▸ **Work to complete**:
a) Do these statements agree with the orange chicken recipe? Answer yes or no for each and quote the deciding words. (i) The chicken thighs should be patted dry before cooking. (ii) The sauce is stirred until it bubbles and thickens, about 2 minutes. (iii) Each side of the chicken sears for about 10-12 minutes.
b) Write out the orange chicken recipe from "Instructions" to "on each side.".

▸ **Source text**:
============================================================

Orange Chicken Sauce:

Instructions
 

  • In a bowl, combine sauce ingredients. Mix well and set aside.
  • Cut each thigh into bite size pieces, about 6-8 pieces per thigh depending on size. Do not pat chicken thighs dry, some moisture is needed for the next step (See Notes below for more information).
  • In a bowl, add chicken pieces followed by cornstarch. Mix to coat each piece evenly.
  • In a wok or pan, set over medium high heat, add vegetable oil. Allow this to get hot. To test, insert a wooden chopstick into the oil and look for bubbles. If you see bubbles, the oil is hot. To Air Fry Chicken: please see Notes section below.
  • Carefully lower coated chicken into oil and quickly spread apart. Once chicken is spread apart, do not touch or move the pieces around. Allow pieces to sear and form a golden crust, about 5-6 minutes on each side.
  • Once a golden crust has formed, flip chicken pieces over and cook on the other side until golden crispy brown (about 10-12 minutes in total).
  • Remove and transfer fried chicken to a plate. Pour out any excess oil from pan.
  • In the same greased pan set over medium high heat, pour sauce in. Stirring consistently until the sauce bubbles and thickens, about 2 minutes.

============================================================

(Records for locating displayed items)
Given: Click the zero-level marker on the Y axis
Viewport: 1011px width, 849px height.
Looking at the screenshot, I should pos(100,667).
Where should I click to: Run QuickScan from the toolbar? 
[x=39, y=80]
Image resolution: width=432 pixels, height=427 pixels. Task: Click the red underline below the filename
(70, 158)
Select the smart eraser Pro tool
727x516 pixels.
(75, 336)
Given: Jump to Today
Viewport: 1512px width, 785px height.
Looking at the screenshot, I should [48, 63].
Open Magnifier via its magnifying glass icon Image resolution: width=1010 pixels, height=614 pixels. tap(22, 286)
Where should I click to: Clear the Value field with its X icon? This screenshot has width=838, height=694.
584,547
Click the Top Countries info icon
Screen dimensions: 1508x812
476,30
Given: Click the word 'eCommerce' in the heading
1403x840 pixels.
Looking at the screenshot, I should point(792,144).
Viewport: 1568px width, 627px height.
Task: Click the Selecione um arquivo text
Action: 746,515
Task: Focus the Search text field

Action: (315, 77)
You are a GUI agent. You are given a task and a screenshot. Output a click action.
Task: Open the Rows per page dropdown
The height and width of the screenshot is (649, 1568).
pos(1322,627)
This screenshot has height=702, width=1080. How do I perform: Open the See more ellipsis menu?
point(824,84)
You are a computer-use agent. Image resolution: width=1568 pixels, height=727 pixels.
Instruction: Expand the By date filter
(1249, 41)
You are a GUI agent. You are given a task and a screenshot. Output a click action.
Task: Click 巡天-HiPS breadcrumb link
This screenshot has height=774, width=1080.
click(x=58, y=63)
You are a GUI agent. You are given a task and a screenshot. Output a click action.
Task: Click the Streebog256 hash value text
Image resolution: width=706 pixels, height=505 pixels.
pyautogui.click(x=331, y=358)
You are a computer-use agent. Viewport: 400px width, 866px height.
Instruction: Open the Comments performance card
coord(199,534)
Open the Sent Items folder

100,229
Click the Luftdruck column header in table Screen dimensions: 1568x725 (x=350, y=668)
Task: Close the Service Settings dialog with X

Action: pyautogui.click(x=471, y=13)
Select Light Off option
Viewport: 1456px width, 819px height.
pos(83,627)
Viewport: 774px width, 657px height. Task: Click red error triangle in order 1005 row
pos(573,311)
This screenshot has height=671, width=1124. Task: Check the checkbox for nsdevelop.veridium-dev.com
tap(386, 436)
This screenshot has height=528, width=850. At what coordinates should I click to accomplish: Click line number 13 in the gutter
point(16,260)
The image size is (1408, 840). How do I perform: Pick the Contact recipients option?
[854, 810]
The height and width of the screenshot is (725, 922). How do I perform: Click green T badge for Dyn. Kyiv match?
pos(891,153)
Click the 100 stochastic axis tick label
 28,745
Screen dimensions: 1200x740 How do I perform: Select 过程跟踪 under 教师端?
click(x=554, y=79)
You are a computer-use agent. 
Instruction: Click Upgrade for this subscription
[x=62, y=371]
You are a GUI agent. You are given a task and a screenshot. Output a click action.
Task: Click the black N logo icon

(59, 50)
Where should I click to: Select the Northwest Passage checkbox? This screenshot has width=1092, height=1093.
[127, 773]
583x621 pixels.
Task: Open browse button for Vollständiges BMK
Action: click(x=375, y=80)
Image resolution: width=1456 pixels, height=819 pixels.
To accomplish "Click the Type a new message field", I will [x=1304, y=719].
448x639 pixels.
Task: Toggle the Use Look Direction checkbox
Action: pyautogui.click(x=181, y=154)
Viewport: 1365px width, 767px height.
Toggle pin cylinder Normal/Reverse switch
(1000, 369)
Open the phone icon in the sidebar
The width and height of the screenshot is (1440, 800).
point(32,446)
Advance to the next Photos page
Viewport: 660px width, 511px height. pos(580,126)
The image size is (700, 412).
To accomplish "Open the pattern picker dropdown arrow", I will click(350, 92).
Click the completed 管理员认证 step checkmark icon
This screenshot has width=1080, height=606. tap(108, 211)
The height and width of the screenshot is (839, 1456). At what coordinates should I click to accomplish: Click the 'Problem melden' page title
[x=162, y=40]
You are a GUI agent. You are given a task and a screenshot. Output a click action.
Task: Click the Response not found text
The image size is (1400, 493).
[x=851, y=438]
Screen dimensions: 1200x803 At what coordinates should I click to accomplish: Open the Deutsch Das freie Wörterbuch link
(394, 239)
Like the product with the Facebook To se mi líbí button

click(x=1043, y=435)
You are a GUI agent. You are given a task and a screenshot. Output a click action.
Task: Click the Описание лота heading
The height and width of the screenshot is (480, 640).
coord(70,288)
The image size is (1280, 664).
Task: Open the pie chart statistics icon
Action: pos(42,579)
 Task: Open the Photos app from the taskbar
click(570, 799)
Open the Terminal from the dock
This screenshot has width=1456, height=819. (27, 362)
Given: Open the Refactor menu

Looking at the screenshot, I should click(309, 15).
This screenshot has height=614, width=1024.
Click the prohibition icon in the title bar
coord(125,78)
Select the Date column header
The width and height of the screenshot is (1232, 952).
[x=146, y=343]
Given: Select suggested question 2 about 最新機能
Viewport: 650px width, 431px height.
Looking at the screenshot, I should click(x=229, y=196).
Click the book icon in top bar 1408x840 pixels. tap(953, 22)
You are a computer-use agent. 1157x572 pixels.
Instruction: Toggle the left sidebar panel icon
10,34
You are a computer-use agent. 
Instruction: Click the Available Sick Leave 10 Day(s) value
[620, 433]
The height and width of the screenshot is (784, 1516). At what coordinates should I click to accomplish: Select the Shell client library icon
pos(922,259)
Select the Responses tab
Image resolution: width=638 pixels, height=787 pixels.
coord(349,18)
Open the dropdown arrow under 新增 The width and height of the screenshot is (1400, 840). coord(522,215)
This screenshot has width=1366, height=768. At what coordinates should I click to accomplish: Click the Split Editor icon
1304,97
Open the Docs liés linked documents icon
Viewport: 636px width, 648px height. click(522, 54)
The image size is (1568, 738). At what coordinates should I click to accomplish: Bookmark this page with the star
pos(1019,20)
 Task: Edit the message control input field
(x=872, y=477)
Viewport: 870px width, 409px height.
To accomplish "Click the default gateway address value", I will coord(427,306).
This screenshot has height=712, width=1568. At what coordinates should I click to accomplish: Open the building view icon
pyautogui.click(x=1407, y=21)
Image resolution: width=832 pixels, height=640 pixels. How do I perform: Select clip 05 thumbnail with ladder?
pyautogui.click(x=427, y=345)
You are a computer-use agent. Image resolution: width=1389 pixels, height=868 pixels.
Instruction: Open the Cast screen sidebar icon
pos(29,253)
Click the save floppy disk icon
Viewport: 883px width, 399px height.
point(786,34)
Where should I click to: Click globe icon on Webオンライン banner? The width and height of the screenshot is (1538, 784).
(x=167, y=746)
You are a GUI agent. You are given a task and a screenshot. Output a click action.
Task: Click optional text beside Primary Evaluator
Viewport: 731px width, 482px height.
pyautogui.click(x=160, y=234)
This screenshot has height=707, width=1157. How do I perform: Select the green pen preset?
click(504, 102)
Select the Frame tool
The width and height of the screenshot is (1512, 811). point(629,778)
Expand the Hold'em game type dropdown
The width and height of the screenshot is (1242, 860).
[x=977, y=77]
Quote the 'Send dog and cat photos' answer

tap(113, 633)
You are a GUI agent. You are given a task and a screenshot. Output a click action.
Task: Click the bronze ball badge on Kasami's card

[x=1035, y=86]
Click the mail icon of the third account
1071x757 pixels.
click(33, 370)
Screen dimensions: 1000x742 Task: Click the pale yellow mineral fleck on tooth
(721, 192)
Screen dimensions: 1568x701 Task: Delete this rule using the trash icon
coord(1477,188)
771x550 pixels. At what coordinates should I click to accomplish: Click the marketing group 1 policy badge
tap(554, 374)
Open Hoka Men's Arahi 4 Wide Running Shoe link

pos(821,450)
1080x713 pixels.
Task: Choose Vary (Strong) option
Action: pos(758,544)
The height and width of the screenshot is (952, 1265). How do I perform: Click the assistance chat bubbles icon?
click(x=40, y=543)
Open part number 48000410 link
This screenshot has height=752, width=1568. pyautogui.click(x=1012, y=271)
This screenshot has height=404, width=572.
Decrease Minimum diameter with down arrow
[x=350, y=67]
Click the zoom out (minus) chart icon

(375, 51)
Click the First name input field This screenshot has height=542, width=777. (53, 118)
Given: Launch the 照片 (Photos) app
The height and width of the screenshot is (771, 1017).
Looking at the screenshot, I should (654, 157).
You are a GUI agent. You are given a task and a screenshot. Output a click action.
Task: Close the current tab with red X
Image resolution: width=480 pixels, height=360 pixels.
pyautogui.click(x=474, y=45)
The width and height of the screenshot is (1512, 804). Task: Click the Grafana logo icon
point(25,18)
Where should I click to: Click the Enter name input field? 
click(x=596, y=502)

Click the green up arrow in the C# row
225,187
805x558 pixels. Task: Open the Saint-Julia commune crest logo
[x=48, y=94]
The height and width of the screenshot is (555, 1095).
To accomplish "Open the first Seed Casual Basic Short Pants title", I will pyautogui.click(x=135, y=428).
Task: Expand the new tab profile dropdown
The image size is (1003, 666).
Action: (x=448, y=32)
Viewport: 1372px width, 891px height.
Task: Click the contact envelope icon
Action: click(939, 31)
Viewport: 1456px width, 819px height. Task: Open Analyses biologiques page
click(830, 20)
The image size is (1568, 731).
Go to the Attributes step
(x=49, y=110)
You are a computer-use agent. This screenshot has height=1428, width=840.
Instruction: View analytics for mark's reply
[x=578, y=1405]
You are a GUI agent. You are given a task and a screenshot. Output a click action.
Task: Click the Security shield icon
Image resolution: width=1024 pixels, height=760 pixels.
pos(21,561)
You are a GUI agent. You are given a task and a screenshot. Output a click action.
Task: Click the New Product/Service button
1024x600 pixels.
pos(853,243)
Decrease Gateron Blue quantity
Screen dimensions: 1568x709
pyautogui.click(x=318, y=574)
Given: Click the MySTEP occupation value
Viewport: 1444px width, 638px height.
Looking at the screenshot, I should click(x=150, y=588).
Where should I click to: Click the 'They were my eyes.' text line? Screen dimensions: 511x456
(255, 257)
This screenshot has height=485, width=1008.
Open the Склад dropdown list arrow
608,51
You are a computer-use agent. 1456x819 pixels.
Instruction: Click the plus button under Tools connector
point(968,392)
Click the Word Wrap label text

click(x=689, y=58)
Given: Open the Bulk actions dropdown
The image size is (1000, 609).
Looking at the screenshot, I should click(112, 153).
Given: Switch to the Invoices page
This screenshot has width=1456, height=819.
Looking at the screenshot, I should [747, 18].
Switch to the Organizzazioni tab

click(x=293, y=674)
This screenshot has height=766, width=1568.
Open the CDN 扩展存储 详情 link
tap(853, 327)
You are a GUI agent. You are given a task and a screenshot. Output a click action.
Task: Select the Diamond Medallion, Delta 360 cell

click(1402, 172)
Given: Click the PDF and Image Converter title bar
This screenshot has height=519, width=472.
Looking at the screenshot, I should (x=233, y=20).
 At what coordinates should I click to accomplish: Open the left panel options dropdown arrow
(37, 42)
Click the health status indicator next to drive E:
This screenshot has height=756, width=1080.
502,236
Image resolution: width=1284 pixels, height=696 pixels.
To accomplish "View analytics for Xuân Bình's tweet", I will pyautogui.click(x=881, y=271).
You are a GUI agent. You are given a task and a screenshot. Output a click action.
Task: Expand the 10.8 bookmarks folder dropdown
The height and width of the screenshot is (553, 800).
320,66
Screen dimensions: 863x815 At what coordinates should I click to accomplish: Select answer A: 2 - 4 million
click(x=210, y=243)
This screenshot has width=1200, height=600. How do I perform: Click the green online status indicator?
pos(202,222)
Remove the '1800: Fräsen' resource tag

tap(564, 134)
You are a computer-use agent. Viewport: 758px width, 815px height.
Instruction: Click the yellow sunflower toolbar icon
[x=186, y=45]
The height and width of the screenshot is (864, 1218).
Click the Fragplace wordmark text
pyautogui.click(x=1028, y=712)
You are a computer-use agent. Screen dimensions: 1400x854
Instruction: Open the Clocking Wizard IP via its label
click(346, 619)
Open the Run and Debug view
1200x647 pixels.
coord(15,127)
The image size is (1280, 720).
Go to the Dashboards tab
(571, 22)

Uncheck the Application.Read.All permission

============================================================

▸ **Outputs**:
a)
(i) No: "Do not pat chicken thighs dry, some moisture is needed for the next step"
(ii) Yes: "Stirring consistently until the sauce bubbles and thickens, about 2 minutes."
(iii) No: "about 5-6 minutes on each side"

b)
Instructions
 

  • In a bowl, combine sauce ingredients. Mix well and set aside.
  • Cut each thigh into bite size pieces, about 6-8 pieces per thigh depending on size. Do not pat chicken thighs dry, some moisture is needed for the next step (See Notes below for more information).
  • In a bowl, add chicken pieces followed by cornstarch. Mix to coat each piece evenly.
  • In a wok or pan, set over medium high heat, add vegetable oil. Allow this to get hot. To test, insert a wooden chopstick into the oil and look for bubbles. If you see bubbles, the oil is hot. To Air Fry Chicken: please see Notes section below.
  • Carefully lower coated chicken into oil and quickly spread apart. Once chicken is spread apart, do not touch or move the pieces around. Allow pieces to sear and form a golden crust, about 5-6 minutes on each side.